[Recorded data]
____________________

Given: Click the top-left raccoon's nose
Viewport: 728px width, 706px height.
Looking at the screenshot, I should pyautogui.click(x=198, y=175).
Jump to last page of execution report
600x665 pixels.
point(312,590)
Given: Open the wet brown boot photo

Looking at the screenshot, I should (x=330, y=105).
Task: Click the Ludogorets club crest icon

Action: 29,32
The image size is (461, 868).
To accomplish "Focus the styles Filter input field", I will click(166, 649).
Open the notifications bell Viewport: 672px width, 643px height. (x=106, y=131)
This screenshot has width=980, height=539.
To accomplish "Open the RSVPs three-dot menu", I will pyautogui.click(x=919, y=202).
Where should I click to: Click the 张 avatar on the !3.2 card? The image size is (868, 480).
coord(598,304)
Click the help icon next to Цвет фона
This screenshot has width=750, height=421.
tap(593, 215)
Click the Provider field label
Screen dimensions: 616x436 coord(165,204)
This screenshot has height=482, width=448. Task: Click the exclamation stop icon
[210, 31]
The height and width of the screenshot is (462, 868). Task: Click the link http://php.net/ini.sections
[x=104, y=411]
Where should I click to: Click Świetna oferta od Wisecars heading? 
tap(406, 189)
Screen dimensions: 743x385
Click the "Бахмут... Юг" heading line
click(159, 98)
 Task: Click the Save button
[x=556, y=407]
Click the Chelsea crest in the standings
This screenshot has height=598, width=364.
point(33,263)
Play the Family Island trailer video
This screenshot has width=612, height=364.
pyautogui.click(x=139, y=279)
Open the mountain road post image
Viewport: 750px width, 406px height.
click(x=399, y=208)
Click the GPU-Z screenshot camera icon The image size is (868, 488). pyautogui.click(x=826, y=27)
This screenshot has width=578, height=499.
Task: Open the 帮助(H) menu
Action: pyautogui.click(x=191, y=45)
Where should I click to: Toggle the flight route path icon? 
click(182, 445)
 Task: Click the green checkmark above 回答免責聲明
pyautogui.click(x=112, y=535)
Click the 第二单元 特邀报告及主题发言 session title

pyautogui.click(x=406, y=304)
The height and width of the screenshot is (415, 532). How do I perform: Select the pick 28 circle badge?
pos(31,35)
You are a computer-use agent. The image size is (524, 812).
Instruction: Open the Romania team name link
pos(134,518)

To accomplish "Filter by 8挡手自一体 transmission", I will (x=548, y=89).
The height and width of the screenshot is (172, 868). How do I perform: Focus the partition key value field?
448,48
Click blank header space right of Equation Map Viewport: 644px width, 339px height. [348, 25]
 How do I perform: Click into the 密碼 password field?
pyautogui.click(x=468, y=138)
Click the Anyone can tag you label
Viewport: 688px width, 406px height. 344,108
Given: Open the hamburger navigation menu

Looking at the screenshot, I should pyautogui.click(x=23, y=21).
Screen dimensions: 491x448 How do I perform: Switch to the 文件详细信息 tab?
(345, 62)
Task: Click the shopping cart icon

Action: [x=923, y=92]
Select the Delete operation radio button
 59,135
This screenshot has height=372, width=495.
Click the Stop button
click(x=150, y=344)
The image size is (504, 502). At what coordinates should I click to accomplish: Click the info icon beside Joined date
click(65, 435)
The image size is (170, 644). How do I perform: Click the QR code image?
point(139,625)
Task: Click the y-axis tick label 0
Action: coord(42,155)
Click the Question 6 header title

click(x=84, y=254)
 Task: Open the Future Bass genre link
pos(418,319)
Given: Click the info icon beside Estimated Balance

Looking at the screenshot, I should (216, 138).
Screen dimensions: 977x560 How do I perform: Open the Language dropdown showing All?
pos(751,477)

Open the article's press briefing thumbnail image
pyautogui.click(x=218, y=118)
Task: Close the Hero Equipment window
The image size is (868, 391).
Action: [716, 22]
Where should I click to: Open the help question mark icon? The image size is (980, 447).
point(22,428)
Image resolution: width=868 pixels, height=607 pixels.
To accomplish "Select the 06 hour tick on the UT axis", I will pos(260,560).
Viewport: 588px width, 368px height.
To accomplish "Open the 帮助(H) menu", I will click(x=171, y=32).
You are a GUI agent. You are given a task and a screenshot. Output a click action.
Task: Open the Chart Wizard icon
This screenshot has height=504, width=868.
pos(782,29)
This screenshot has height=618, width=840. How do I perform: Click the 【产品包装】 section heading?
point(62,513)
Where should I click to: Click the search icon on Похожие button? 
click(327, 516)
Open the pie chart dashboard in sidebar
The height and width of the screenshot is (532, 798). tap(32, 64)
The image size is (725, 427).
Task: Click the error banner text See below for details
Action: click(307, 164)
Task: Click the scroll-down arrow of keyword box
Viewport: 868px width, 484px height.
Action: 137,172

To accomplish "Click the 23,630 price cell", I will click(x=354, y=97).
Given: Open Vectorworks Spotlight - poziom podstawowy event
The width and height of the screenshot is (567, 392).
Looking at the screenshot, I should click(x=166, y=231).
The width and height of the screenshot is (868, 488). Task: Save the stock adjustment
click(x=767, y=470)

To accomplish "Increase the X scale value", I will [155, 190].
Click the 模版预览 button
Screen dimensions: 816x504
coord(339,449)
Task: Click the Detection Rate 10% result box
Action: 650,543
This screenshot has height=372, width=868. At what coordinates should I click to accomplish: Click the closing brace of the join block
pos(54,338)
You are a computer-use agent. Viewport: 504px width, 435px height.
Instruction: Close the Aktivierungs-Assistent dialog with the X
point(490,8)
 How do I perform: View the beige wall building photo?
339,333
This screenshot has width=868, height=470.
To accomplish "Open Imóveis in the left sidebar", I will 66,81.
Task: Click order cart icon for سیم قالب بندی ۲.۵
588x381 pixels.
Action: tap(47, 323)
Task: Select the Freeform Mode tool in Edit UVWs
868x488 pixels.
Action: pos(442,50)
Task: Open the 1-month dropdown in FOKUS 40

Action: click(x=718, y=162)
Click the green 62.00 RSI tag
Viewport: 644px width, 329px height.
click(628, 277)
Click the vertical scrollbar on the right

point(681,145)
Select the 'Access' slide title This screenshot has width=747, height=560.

____________________

WHAT NEEDS TO BE DONE: Retrieve every line above holding the word "Filter".

FINISHED EXERCISE:
To accomplish "Focus the styles Filter input field", I will click(166, 649).
To accomplish "Filter by 8挡手自一体 transmission", I will (x=548, y=89).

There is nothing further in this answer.